Ce qui a émergé à la place, c’est la loi Dodd-Frank [21 juillet 2010] qui, bien que préférable à une absence totale de régulation, a généré des centaines de pages de texte législatif et nécessité des centaines de lignes de détails réglementaires qui imposeront des coûts faramineux aux banques et aux consommateurs en bout de chaîne.
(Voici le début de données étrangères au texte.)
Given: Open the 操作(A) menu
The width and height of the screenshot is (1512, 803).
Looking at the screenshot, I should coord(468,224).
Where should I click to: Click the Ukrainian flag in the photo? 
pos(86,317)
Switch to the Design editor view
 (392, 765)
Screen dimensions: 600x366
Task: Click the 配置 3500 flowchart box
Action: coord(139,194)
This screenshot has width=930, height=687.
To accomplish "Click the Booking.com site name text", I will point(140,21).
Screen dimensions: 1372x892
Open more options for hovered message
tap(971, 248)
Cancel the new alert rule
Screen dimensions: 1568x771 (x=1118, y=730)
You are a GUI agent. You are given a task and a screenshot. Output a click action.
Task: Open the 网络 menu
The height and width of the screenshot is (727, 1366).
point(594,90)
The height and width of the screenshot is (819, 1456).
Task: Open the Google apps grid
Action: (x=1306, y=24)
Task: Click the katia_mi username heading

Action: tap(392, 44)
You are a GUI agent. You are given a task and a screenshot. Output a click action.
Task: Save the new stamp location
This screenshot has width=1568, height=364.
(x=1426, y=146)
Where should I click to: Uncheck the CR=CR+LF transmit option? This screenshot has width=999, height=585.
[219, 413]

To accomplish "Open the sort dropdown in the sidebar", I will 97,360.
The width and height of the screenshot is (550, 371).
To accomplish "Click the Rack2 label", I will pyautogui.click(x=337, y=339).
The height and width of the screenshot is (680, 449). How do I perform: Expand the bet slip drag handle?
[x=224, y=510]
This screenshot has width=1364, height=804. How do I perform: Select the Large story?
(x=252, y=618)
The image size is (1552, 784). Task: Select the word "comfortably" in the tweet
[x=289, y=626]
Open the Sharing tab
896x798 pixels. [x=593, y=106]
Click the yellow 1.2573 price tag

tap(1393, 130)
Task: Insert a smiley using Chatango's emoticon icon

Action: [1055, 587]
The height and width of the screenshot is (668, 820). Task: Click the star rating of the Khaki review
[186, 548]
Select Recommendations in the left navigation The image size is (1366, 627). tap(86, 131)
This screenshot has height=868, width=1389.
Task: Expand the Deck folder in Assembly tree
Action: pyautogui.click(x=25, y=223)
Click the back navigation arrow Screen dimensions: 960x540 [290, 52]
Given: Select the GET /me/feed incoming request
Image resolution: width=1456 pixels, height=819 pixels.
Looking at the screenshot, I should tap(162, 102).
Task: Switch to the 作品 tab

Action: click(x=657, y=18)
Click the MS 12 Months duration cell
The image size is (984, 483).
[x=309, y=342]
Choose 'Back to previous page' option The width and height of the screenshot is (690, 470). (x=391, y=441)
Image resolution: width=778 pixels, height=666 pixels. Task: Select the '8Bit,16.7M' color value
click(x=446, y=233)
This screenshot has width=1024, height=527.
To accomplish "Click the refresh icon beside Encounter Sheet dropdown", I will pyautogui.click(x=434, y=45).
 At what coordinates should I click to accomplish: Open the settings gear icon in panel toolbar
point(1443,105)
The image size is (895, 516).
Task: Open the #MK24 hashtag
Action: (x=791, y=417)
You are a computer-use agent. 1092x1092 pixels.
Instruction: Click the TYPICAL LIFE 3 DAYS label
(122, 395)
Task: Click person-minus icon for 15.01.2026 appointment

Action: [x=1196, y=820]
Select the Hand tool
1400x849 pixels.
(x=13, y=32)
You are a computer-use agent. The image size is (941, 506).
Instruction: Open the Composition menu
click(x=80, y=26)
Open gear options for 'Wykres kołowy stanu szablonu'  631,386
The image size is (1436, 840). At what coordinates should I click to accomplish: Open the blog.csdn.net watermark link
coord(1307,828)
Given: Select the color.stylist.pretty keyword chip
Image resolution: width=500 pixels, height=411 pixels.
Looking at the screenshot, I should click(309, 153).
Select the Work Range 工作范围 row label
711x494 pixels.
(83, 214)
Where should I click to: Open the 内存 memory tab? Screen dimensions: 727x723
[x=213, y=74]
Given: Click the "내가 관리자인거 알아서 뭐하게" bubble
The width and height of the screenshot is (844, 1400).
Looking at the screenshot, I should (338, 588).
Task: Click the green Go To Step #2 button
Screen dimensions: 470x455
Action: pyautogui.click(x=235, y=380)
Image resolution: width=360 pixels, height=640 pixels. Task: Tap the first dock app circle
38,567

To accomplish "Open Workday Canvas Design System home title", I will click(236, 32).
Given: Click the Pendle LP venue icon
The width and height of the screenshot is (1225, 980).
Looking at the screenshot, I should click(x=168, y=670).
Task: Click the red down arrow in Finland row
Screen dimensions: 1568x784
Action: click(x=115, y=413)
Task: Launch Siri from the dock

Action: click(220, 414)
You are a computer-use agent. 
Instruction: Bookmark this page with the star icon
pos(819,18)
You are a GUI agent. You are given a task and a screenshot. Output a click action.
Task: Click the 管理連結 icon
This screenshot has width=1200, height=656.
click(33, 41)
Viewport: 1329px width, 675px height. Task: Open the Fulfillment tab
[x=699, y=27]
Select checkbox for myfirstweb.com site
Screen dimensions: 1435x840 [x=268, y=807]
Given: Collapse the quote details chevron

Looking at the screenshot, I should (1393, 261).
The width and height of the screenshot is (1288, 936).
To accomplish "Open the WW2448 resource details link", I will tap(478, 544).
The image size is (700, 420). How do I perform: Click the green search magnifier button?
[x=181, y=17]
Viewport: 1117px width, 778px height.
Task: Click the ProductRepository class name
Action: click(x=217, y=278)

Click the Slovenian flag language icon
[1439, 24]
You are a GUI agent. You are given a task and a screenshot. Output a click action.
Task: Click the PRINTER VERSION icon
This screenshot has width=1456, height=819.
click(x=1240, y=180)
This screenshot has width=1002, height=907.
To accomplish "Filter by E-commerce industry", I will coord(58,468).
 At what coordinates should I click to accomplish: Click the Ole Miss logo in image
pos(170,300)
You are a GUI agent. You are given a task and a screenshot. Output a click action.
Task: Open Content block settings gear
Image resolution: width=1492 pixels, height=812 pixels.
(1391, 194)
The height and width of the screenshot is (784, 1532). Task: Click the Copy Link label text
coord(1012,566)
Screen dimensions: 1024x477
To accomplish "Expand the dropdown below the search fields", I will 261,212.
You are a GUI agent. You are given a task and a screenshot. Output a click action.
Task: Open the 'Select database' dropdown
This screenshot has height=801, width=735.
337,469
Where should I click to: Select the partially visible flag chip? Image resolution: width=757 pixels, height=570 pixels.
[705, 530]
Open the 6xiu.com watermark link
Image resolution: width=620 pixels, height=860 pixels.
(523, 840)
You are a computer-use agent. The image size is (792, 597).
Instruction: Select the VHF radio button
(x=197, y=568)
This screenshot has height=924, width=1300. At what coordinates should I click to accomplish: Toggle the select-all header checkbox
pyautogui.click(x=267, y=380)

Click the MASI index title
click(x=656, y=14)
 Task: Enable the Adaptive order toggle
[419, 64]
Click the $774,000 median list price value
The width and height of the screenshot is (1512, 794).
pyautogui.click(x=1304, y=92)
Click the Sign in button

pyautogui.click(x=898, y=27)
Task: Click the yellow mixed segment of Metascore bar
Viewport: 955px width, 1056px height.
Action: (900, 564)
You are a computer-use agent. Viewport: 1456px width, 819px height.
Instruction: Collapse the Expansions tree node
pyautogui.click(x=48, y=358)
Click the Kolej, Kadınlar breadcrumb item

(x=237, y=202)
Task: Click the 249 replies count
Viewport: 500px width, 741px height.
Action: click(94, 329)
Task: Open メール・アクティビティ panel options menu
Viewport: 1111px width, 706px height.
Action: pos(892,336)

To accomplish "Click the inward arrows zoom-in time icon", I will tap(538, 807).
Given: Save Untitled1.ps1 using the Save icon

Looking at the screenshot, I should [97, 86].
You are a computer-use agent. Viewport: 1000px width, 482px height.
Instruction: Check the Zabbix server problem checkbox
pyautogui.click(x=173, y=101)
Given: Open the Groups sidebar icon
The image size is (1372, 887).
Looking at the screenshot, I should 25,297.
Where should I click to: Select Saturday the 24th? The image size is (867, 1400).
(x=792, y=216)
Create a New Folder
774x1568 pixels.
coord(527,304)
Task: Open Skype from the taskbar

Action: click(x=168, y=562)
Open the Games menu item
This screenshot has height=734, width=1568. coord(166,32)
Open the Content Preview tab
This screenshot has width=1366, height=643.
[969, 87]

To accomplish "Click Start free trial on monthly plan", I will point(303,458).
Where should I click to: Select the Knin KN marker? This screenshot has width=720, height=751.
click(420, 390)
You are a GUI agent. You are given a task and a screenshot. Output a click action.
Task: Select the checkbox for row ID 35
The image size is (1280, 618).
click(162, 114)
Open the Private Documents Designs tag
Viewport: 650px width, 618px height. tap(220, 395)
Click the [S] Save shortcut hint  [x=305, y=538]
Au lieu de simplement limiter la taille des banques, elle a créé le Conseil de stabilité financière, auquel incombe l’énorme tâche d’évaluer et de gérer les institutions qui posent des risques systémiques, – un choix qui ne résoud toujours pas le problème de banques « trop grosses pour faire faillite ». Même si personne ne trouvera de preuve manifeste d’un lien entre les contributions versées aux campagnes électorales et les votes de certains membres du Congrès en particulier, on a peine à croire que les légions de lobbyistes du secteur bancaire n’aient pas largement contribué à écarter une solution plus simple consistant à fractionner les grandes banques ou à les assujettir à des exigences de fonds propres plus strictes. 

Les Américains ordinaires voient d’un très mauvais œil l’impact des groupes d’intérêt et de l’argent sur le Congrès. L’opinion selon laquelle le processus démocratique a été corrompu ou détourné traverse l’ensemble du spectre politique ; les républicains du Tea Party comme les démocrates libéraux pensent que les groupes d’intérêt exercent une influence politique indue et se servent au passage. Aussi les sondages indiquent-ils que la confiance envers le Congrès se situe à un niveau historiquement bas, peinant à atteindre un nombre à deux chiffres – et les personnes sondées n’ont pas tort. Des vieilles élites françaises d’avant la période révolutionnaire, Alexis de Tocqueville disait qu’elles confondaient liberté et privilège, parce qu’elles attendaient de l’État une protection particulière, s’appliquant à elles seules et non à l’ensemble des citoyens. Dans les États-Unis d’aujourd’hui, les élites tiennent le discours de la liberté, mais elles s’accommodent parfaitement du privilège.